Applying for gold loan: Avoid 10 common mistakes

Loans come in two varieties, secured and unsecured. Unsecured loans, like personal loans, are made without the use of any kind of security. A secured loan, such as a loan against gold, is secured by collateral. These loans are believed to be less expensive than unsecured loans because the lender has security or collateral against them. You must use your gold items as security to obtain a loan from a lender. Typically, a set portion of the entire worth of the gold you have placed is sanctioned as the loan amount. A gold loan process is more accessible than any other loan type. The interest rate on a gold loan generally ranges between 9.50% to 28%, depending on the lender you choose. These loans are typically available for a duration of six to twelve months. You can have your gold jewels back if you repay the entire amount on time.

Gold loan is very popular at the current time. You need to take care of certain factors in the gold loan process. The following mistakes should be avoided while requesting a gold loan.

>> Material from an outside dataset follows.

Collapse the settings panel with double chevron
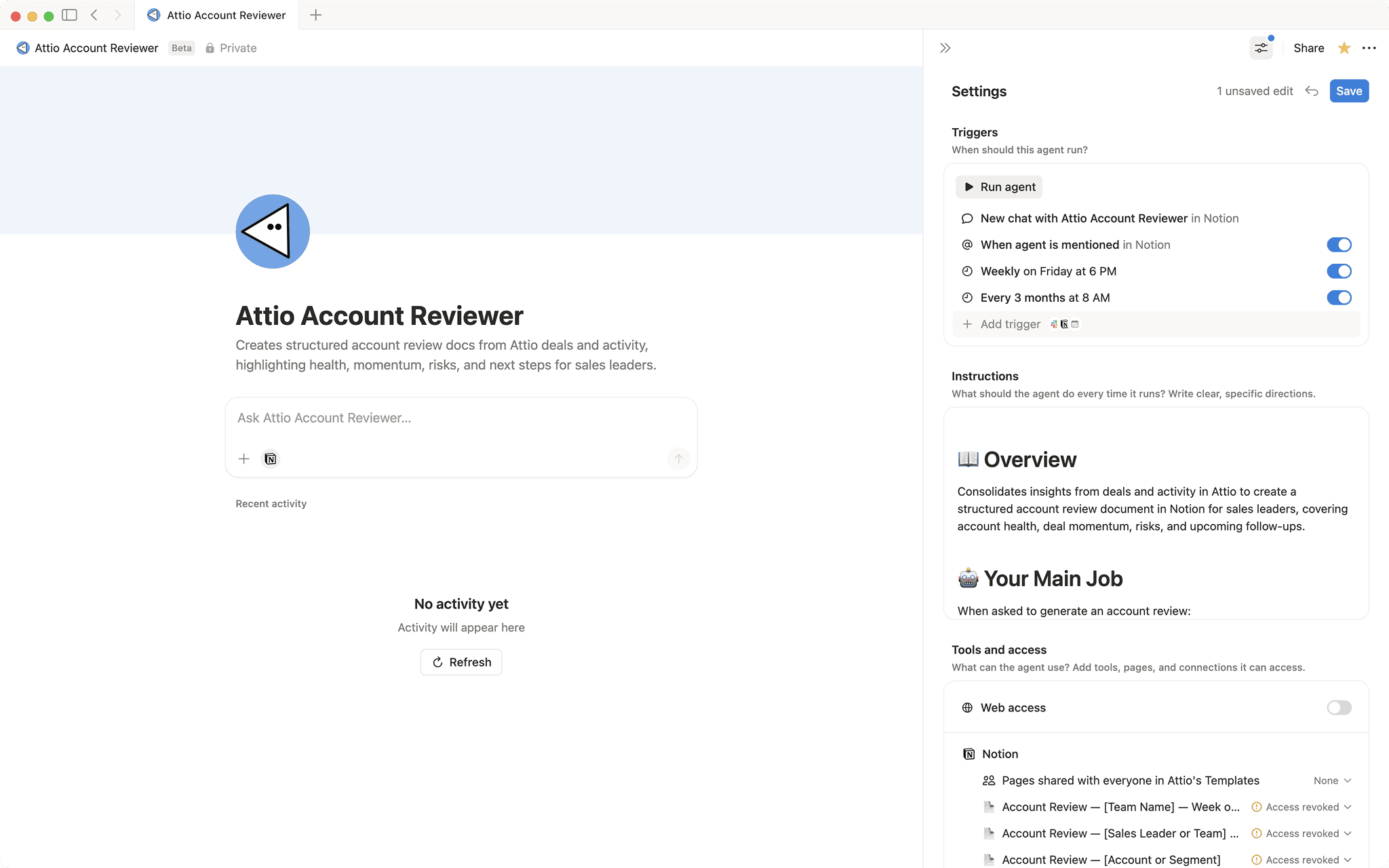Image resolution: width=1389 pixels, height=868 pixels. [945, 48]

  1. Not checking the lender’s credibility- Consequently, it is essential to research the lender before applying for a loan. Choose a lender who will protect your valuables and avoid fraud traps. It is usually preferable to choose a business that the RBI regulates.
  2. Not exploring other gold loan options- Many NBFCs already provide gold loans, each with special incentives for borrowers. Examine and investigate the benefits and peculiarities of as many lenders as you can, then contrast their offers.
  3. Pledging any gold items for the loan- Only gold with a specific carat value is valued as valuable collateral by lenders. You must review the eligibility requirements online or in person at the lender’s branch to determine whether the gold asset is suitable.
  4. Ignoring interest rates- Individuals who lack experience or information frequently begin taking out gold loans without considering the interest rates. In the long run, this could represent a considerable financial burden. It is therefore recommended to pick a gold loan with a fair interest rate that won’t strain your funds.
  5. Not knowing your EMI alternatives- By failing to look into the available repayment choices, you can select a gold loan strategy that puts pressure on your resources. Check your loan repayment options before submitting your gold loan application.
  6. Wrong mode of repayment- Choose a repayment option that allows you adequate flexibility and won’t penalize you severely if you skip a few cycles of payments.
  7. Ignoring hidden charges- Avoiding the hidden fees may end up costing you in the long gold loan process. You should always consider these hidden fees before you sign the final agreement. 
  8. Wrong tenure or repayment- One of the worst mistakes you can make when taking out a gold loan is choosing a longer term at a higher interest rate. Carefully determine the proper EMI for the reasonable repayment period.
  9. Terms for auction- Auction is one of the famous gold loan features. The terms and circumstances for the auction should be clarified directly at the beginning of the agreement.
  10. Neglecting after-sales service- Although it may seem unneeded initially, you will experience difficulties during the payback period. And you will need the support of your gold finance firm. Know everything about the after-sales service before taking a loan.